Resveratrol or 32°C hypothermia applied during reperfusion after cardiac ischemia reduces mitochondrial translocation of p66shc

Abstract

Reactive oxygen species (ROS) are important in ischemia (I) and reperfusion (RP) injury. Mitochondria are sources of ROS via electron leak from complexes I and III. P66shc, a splice variant of ShcA adaptor protein family, enhances mROS by oxidizing reduced cyt c and reducing O2 to H2O2. Mild hypothermia or resveratrol (RES) reduce ROS during IRP. Although p66shc ablation protected against cardiac IR injury, it is unknown if and when p66shc is activated during IRP, and if inhibiting p66shc activation on RP protects against IRP injury. To test this, we isolated and perfused guinea pig hearts with KR buffer for 55 min (time control, TC), or 20 min or 35 min ischemia, or 35 min ischemia plus 20 min RP, with or without hypothermia or RES (10 μM).
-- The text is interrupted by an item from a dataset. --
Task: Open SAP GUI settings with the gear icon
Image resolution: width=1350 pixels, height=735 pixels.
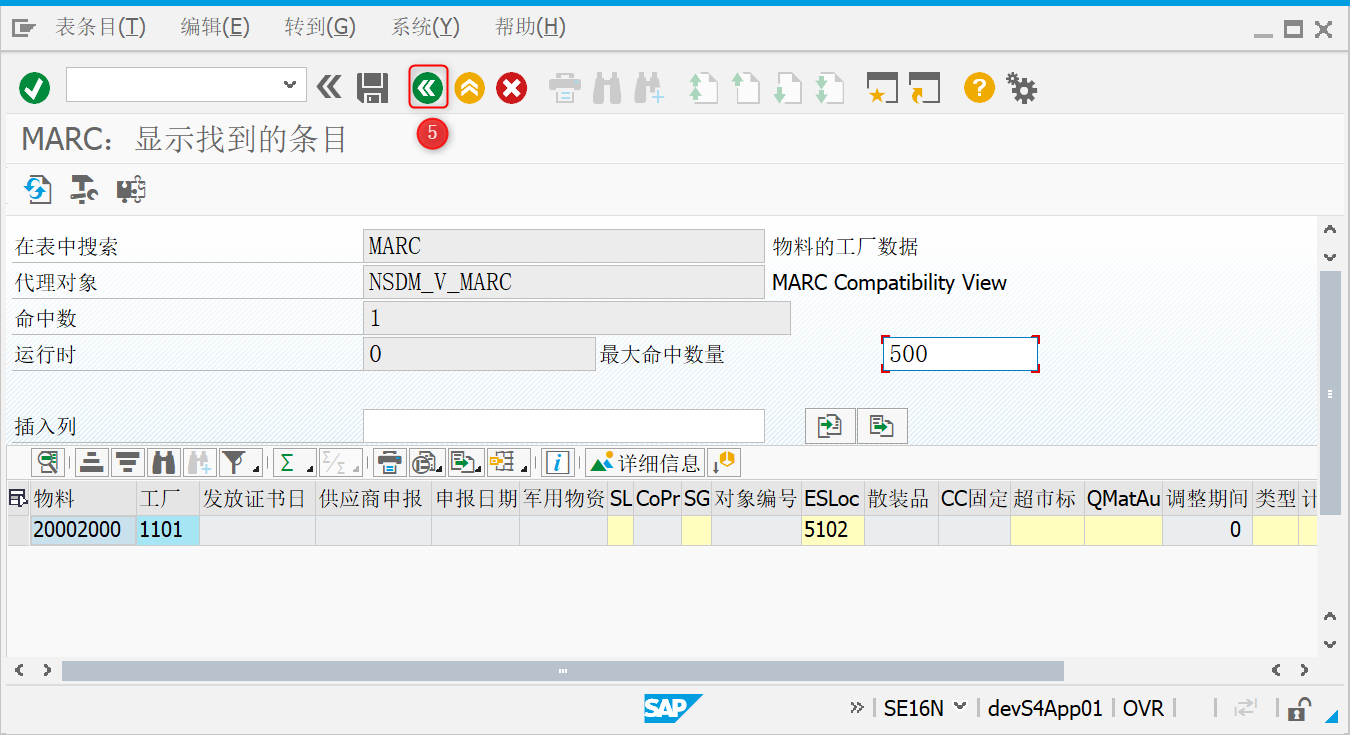Action: point(1021,88)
We isolated heart tissue total cell lysates, mitochondria, and cytosol and measured levels of p66shc by Western blot (WB) with anti‐SHC antibody and phosphorylation of Serine36 of p66shc by immunoprecipitation with anti‐SHC followed by WB with p66‐ Ser36 antibody. We found that after RP mitochondrial p66shc increased two fold above TC while phosphorylation of Ser36 increased at 20 min ischemia, but decreased at 35 min ischemia, and increased again at 20 min RP in total cell lysates. Our results demonstrate that p66shc is activated by IRP, that activated p66shc translocates from cytosol to mitochondria, and that RES or hypothermia applied only during RP reduces mitochondrial p66shc to TC levels.